> [Your objective]:
Pull out every line of the records that contains the word "list".

> [Data provided]:
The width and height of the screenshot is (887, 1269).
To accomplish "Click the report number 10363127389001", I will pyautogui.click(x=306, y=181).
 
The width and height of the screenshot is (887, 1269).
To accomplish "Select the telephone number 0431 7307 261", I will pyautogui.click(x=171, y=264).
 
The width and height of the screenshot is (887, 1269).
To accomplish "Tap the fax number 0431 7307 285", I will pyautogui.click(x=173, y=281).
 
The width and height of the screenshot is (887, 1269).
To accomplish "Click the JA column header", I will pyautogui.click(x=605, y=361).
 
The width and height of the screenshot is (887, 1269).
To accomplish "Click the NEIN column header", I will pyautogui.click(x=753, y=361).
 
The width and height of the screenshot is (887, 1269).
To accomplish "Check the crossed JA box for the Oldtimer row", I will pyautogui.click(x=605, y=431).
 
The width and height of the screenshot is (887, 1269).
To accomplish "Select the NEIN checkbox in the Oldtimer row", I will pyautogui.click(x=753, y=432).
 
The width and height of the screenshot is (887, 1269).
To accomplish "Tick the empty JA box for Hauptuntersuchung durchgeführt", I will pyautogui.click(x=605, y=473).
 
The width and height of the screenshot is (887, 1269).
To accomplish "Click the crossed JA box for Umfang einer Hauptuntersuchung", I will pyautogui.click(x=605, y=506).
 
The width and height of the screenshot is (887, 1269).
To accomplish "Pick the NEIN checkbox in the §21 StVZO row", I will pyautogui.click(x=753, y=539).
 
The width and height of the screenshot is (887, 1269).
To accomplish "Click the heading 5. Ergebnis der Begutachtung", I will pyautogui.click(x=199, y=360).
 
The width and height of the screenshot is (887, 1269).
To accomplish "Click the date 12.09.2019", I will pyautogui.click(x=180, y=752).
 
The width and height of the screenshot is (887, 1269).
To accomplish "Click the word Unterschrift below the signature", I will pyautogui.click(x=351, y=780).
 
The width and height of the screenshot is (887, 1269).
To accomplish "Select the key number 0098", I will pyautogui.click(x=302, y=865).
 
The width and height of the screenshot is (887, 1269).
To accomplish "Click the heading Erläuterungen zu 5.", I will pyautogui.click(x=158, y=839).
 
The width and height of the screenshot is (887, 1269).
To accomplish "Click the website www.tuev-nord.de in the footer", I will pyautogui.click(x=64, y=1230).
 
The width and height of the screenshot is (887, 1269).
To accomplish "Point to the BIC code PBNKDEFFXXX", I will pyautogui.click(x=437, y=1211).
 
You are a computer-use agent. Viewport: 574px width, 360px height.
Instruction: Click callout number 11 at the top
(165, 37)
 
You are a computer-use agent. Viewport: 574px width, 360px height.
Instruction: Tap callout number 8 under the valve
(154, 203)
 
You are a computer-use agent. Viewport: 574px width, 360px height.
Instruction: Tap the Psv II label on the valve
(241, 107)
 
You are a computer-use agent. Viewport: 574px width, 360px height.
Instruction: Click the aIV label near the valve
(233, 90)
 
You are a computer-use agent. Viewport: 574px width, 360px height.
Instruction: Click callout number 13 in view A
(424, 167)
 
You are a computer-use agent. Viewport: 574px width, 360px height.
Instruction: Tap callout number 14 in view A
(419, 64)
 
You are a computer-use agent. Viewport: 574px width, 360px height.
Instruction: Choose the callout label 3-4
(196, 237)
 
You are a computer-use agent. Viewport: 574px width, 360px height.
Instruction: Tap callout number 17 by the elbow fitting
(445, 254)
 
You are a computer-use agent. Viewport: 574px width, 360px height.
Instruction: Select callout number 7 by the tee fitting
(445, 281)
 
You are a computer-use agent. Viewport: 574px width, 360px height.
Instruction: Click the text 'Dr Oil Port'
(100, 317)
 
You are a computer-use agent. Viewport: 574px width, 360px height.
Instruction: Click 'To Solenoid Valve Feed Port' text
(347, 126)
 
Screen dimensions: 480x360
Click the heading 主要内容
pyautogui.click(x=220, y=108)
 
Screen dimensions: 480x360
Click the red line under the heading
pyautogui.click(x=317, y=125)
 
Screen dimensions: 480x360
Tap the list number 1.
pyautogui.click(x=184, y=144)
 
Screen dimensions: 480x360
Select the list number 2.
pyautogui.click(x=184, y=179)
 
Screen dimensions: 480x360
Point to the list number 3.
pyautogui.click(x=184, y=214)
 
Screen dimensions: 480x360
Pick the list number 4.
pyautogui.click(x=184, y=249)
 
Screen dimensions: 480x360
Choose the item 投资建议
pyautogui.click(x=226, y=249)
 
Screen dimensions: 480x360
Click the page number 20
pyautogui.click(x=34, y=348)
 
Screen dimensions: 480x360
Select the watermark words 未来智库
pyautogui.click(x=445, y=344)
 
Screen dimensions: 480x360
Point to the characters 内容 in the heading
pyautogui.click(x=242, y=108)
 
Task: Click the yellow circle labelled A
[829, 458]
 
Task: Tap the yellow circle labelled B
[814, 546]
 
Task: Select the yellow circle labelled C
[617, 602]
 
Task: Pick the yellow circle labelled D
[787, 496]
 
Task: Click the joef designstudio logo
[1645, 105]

> [Task response]:
Tap the list number 1.
Select the list number 2.
Point to the list number 3.
Pick the list number 4.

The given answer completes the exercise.